(Stored items)

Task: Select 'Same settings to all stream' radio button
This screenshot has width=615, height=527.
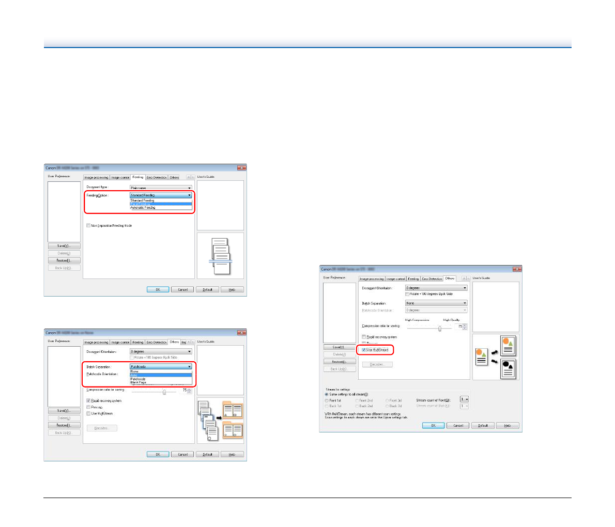Action: pos(327,394)
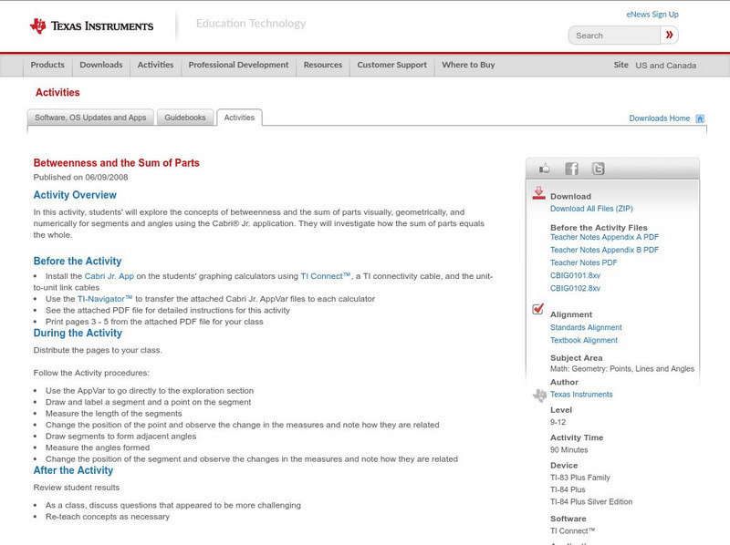
Task: Click the Twitter share icon
Action: 600,168
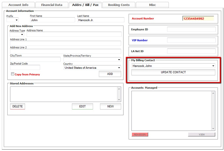
Task: Focus the Employee ID input field
Action: point(192,29)
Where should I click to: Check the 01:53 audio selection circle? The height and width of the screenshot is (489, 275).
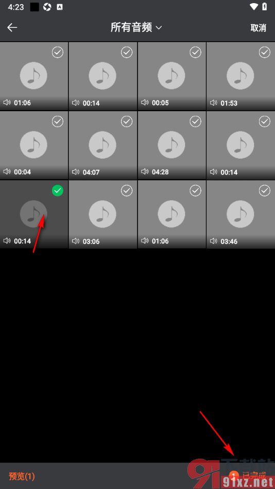(265, 53)
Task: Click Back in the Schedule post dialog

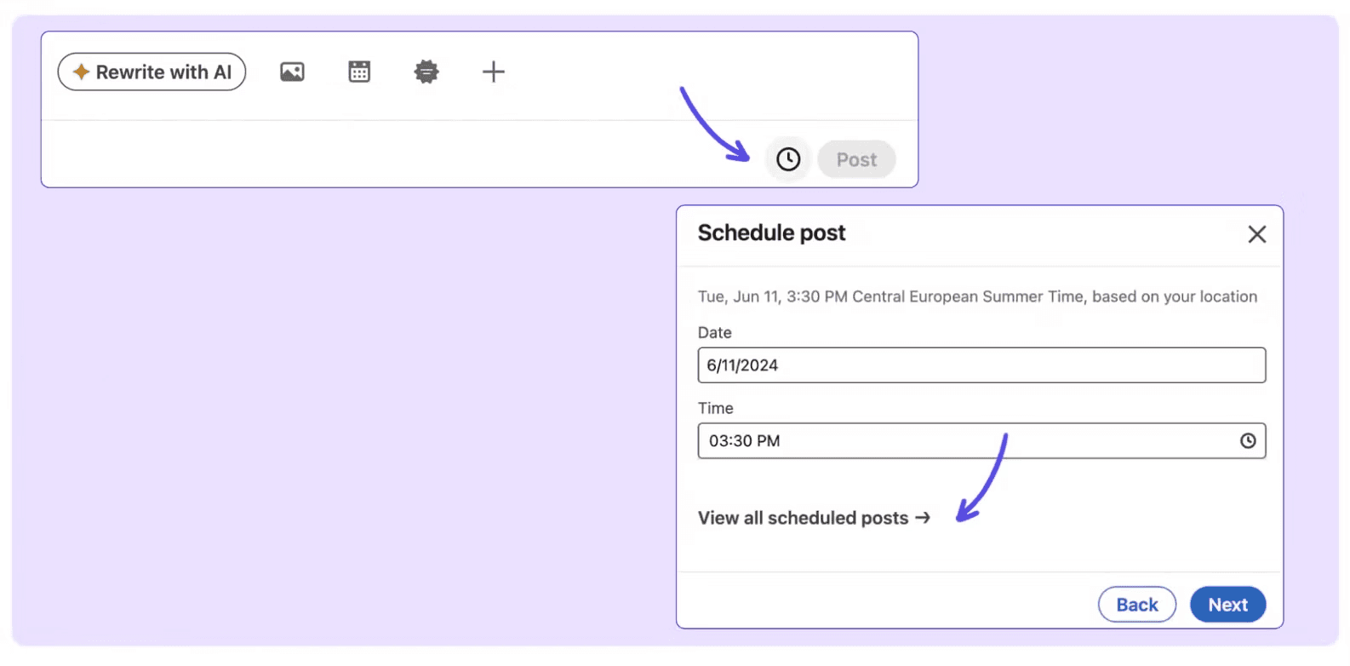Action: point(1136,604)
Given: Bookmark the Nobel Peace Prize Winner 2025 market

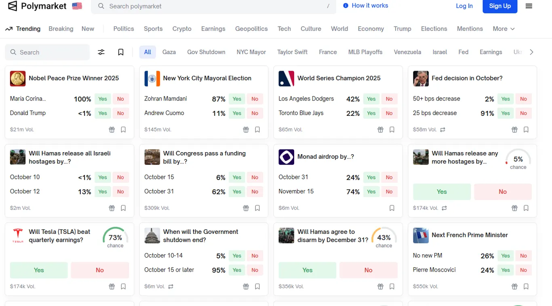Looking at the screenshot, I should 123,130.
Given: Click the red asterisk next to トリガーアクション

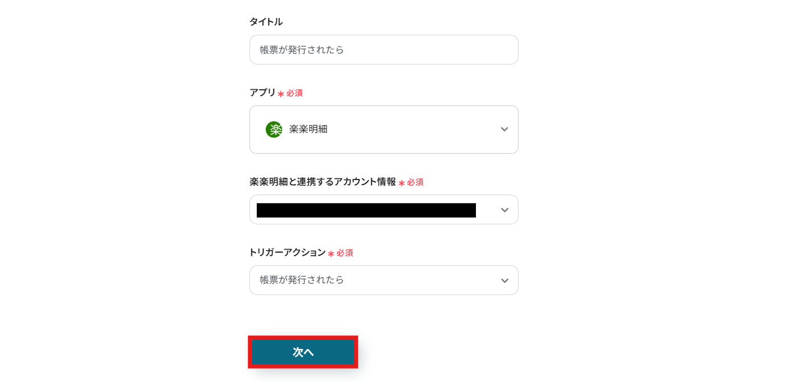Looking at the screenshot, I should [x=331, y=254].
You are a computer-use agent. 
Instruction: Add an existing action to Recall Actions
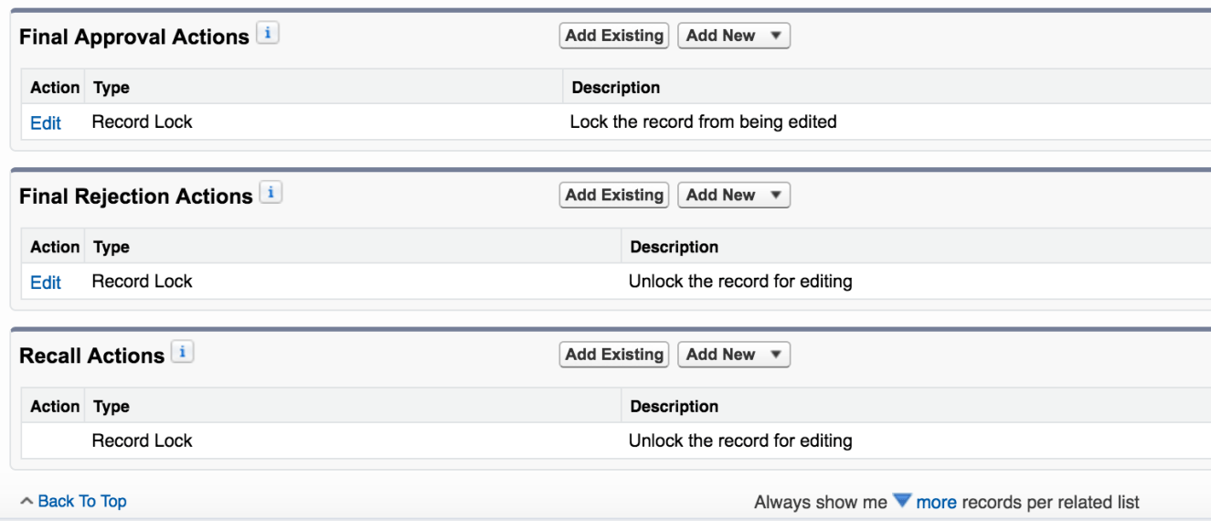[x=614, y=355]
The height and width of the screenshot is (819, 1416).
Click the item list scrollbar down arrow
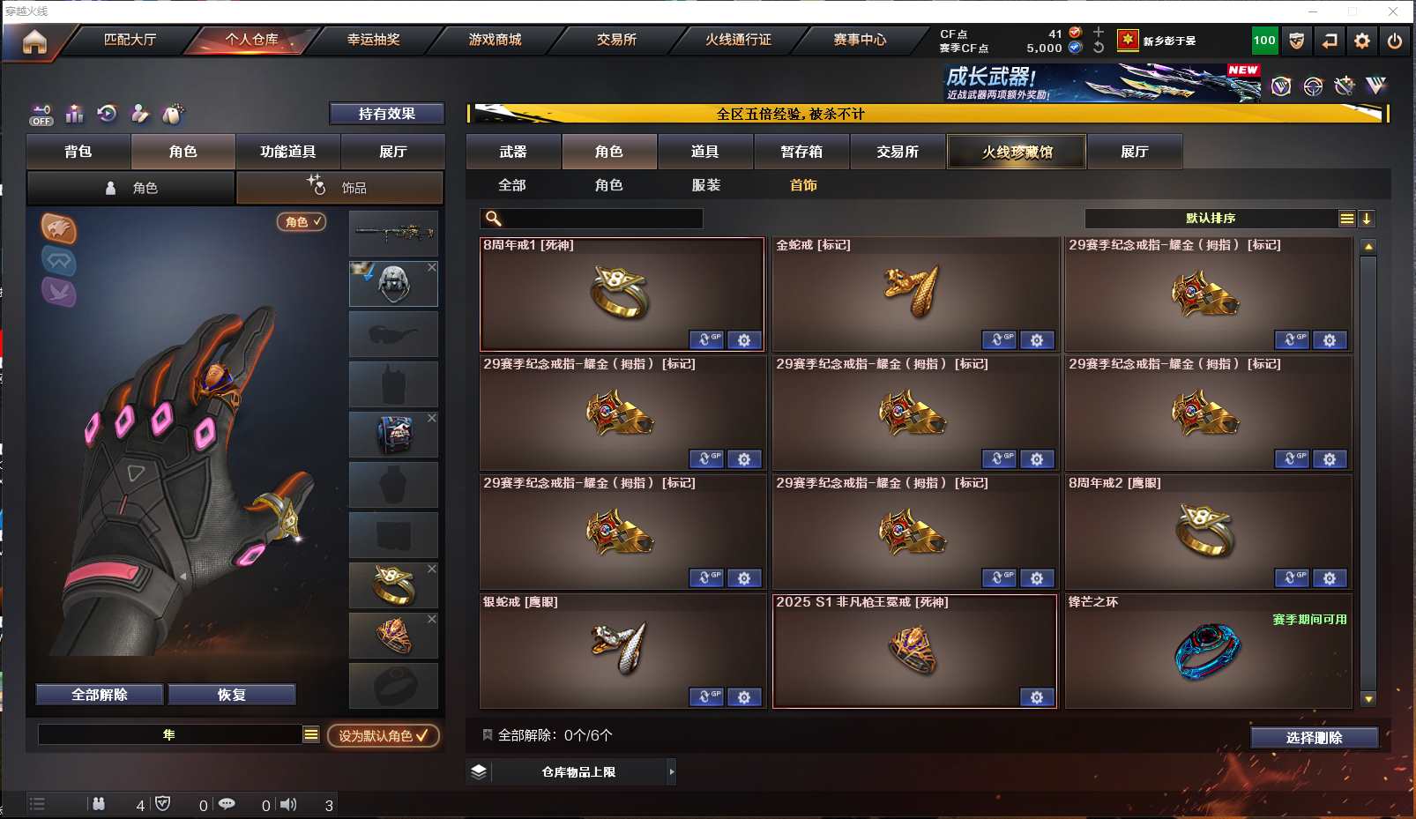1368,699
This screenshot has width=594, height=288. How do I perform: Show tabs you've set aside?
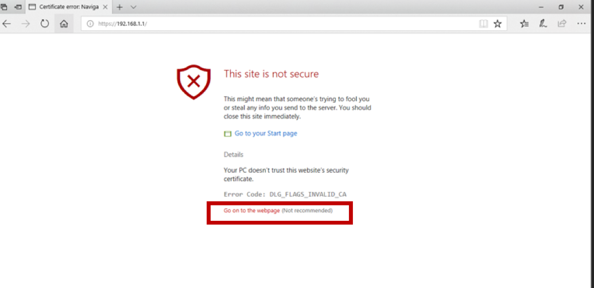pos(4,7)
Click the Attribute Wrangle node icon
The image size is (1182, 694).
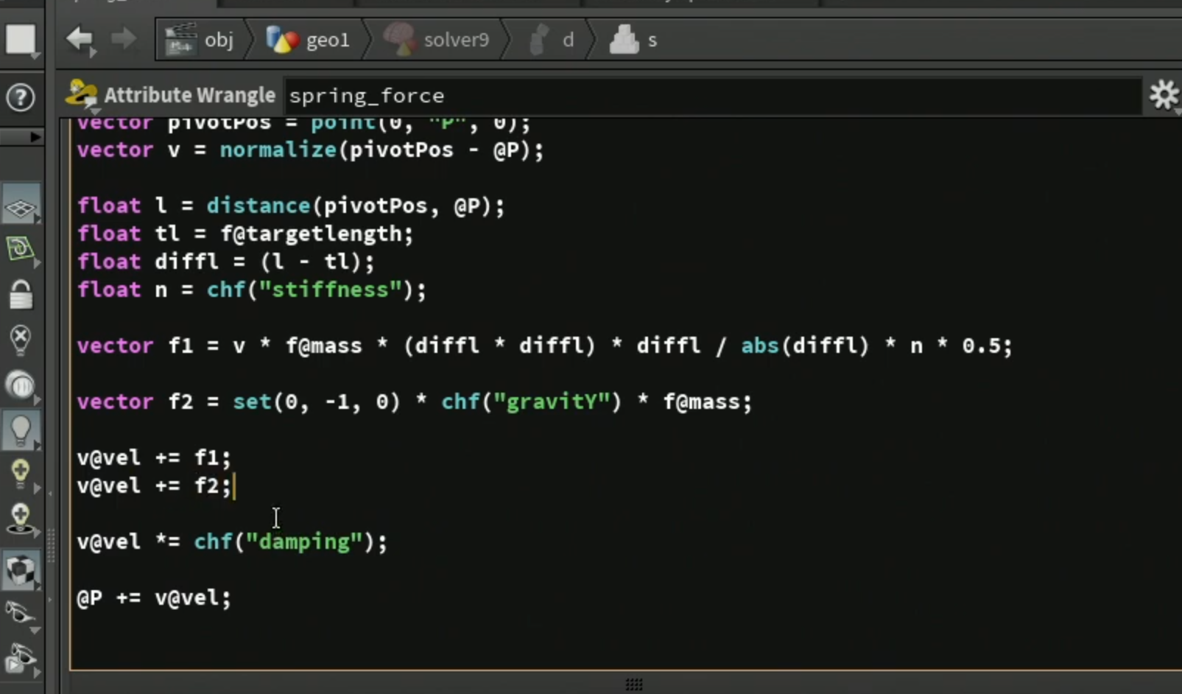pyautogui.click(x=81, y=95)
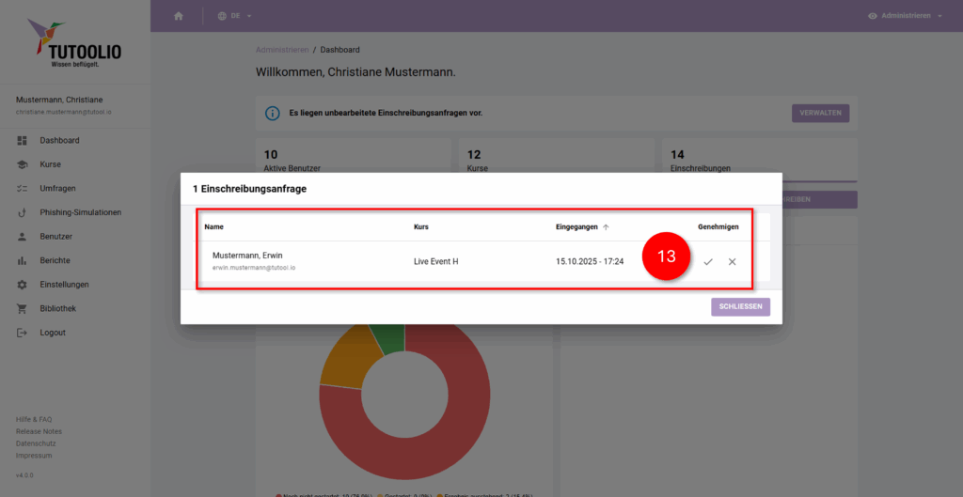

# Work required:
Starting with the line that contains "Task: Click Back in the Schedule post dialog" and ending with the last line of the data above, transcribe exactly those lines and no others, without pictures.

# Answer area:
Task: Click Back in the Schedule post dialog

Action: point(1136,604)
Given: Bookmark the Nobel Peace Prize Winner 2025 market

Looking at the screenshot, I should 123,130.
Given: Click the red asterisk next to トリガーアクション

Looking at the screenshot, I should [x=331, y=254].
You are a computer-use agent. 
Instruction: Add an existing action to Recall Actions
[x=614, y=355]
The height and width of the screenshot is (819, 1416).
Click the item list scrollbar down arrow
1368,699
This screenshot has width=594, height=288. How do I perform: Show tabs you've set aside?
pos(4,7)
Click the Attribute Wrangle node icon
The image size is (1182, 694).
pyautogui.click(x=81, y=95)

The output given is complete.